ACTION ITEM: Beneath this instruction is a listing; print exactly the lines in it starting at the line that contains "Authorize through the" and going through the line that contains "Click the 字数统计".

SUPPLIED RECORDS:
··········
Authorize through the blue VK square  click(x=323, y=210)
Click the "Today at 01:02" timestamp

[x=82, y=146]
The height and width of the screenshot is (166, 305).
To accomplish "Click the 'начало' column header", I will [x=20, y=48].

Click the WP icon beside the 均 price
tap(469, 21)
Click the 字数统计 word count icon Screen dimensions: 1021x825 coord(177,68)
··········
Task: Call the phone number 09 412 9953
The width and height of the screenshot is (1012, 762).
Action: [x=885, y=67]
··········
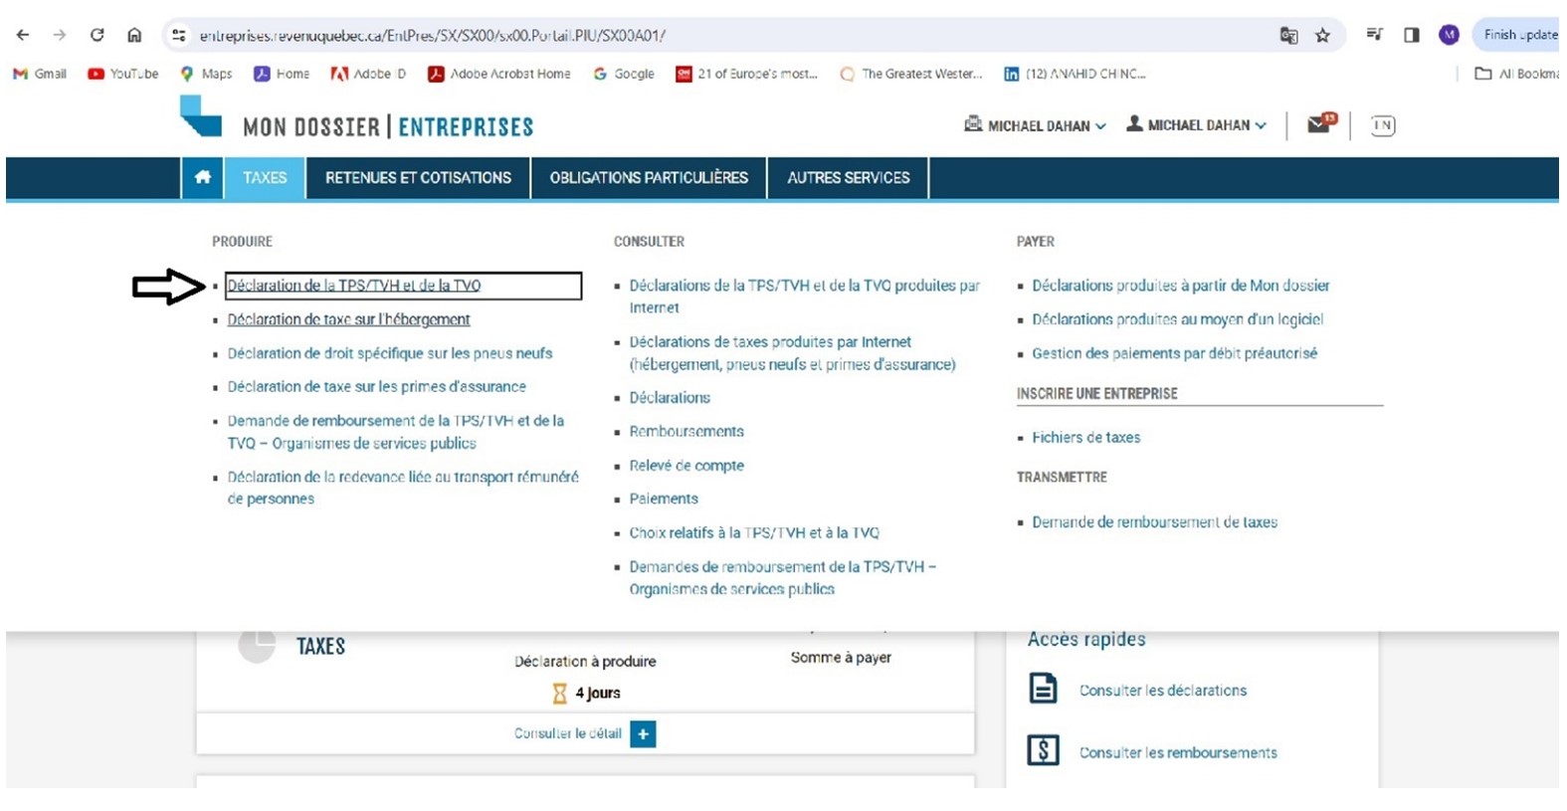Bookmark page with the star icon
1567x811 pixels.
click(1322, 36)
··········
EXERCISE RESULT:
Authorize through the blue VK square  click(x=323, y=210)
Click the "Today at 01:02" timestamp

[x=82, y=146]
The height and width of the screenshot is (166, 305).
To accomplish "Click the 'начало' column header", I will [x=20, y=48].

Click the WP icon beside the 均 price
tap(469, 21)
Click the 字数统计 word count icon Screen dimensions: 1021x825 coord(177,68)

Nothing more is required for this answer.